## Provided records

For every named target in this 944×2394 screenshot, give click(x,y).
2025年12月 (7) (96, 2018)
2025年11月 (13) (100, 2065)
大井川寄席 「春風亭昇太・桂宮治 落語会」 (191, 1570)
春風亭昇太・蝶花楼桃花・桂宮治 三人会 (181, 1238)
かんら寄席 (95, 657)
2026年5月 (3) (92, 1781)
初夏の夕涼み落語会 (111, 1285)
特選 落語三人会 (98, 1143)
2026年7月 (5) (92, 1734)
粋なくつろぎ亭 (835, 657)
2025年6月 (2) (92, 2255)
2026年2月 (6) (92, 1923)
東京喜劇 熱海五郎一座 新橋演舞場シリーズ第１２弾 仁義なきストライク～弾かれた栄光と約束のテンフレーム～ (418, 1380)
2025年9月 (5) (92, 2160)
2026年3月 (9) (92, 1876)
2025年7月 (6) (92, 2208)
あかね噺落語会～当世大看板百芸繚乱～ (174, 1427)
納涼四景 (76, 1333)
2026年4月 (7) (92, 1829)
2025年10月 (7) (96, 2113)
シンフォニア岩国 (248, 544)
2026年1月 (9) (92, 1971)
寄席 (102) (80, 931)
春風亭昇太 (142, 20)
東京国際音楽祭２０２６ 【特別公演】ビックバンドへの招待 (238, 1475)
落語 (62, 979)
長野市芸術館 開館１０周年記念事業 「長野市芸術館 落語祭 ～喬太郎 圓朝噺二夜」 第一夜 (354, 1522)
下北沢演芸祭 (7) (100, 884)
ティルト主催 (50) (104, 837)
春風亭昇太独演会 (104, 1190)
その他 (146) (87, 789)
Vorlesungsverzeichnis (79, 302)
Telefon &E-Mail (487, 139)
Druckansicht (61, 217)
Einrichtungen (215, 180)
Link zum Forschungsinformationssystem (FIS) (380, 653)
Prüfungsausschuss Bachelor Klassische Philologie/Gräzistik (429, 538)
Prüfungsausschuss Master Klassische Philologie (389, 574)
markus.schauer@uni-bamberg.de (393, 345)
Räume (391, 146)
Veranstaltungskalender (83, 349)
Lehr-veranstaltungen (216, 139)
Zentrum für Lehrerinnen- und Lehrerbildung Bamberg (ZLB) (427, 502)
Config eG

## Goal
Present every line of the data above as a numbered list, skipping any blank lines.

## Written response
1. For every named target in this 944×2394 screenshot, give click(x,y).
2. 2025年12月 (7) (96, 2018)
3. 2025年11月 (13) (100, 2065)
4. 大井川寄席 「春風亭昇太・桂宮治 落語会」 (191, 1570)
5. 春風亭昇太・蝶花楼桃花・桂宮治 三人会 (181, 1238)
6. かんら寄席 (95, 657)
7. 2026年5月 (3) (92, 1781)
8. 初夏の夕涼み落語会 (111, 1285)
9. 特選 落語三人会 (98, 1143)
10. 2026年7月 (5) (92, 1734)
11. 粋なくつろぎ亭 (835, 657)
12. 2025年6月 (2) (92, 2255)
13. 2026年2月 (6) (92, 1923)
14. 東京喜劇 熱海五郎一座 新橋演舞場シリーズ第１２弾 仁義なきストライク～弾かれた栄光と約束のテンフレーム～ (418, 1380)
15. 2025年9月 (5) (92, 2160)
16. 2026年3月 (9) (92, 1876)
17. 2025年7月 (6) (92, 2208)
18. あかね噺落語会～当世大看板百芸繚乱～ (174, 1427)
19. 納涼四景 (76, 1333)
20. 2026年4月 (7) (92, 1829)
21. 2025年10月 (7) (96, 2113)
22. シンフォニア岩国 (248, 544)
23. 2026年1月 (9) (92, 1971)
24. 寄席 (102) (80, 931)
25. 春風亭昇太 (142, 20)
26. 東京国際音楽祭２０２６ 【特別公演】ビックバンドへの招待 (238, 1475)
27. 落語 (62, 979)
28. 長野市芸術館 開館１０周年記念事業 「長野市芸術館 落語祭 ～喬太郎 圓朝噺二夜」 第一夜 (354, 1522)
29. 下北沢演芸祭 (7) (100, 884)
30. ティルト主催 (50) (104, 837)
31. 春風亭昇太独演会 (104, 1190)
32. その他 (146) (87, 789)
33. Vorlesungsverzeichnis (79, 302)
34. Telefon &E-Mail (487, 139)
35. Druckansicht (61, 217)
36. Einrichtungen (215, 180)
37. Link zum Forschungsinformationssystem (FIS) (380, 653)
38. Prüfungsausschuss Bachelor Klassische Philologie/Gräzistik (429, 538)
39. Prüfungsausschuss Master Klassische Philologie (389, 574)
40. markus.schauer@uni-bamberg.de (393, 345)
41. Räume (391, 146)
42. Veranstaltungskalender (83, 349)
43. Lehr-veranstaltungen (216, 139)
44. Zentrum für Lehrerinnen- und Lehrerbildung Bamberg (ZLB) (427, 502)
45. Config eG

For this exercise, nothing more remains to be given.